Running AI agents inside your own walls, where your data is allowed to live

Most failed agent deployments do not fail on model quality. They fail at the security review, when someone asks where the data goes and the answer is a diagram with a dotted line pointing at a third party. The fix is not a better pitch. It is a clear boundary, drawn before the first prompt leaves the building.

This is the trust boundary: the line that separates what you own and control from what a vendor merely supports. Draw it well and the security review becomes a list of one-line answers. Draw it badly and every question becomes a renegotiation.

Two planes, one line

The cleanest way to draw the boundary is to split the system into two planes.

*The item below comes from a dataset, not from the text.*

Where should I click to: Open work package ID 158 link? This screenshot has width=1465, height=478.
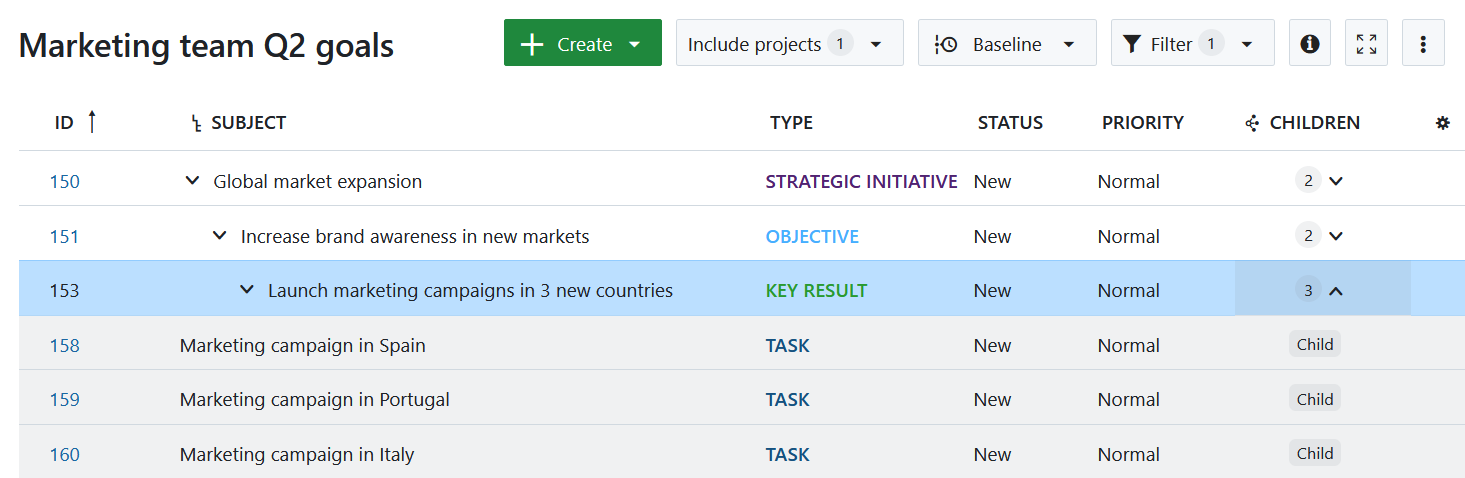pos(64,345)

The data plane is customer-owned. Prompts, source documents, embeddings, retrieval indexes, execution traces, and logs stay inside infrastructure the customer controls. This is the regulated payload. Under GDPR it is where personal data lives; under the EU AI Act it is where the records that prove conformity are generated. If any of it crosses the boundary, you have a transfer to account for, a processor to contract, and a residency claim to defend.

The control plane is vendor-supported and carries metadata only. Deployment orchestration, observability dashboards, version manifests, policy definitions, health checks, and aggregate usage counters. The control plane knows that a workflow ran, which prompt version it used, whether it passed policy, and how long it took. It does not know what was in the document or what the user typed.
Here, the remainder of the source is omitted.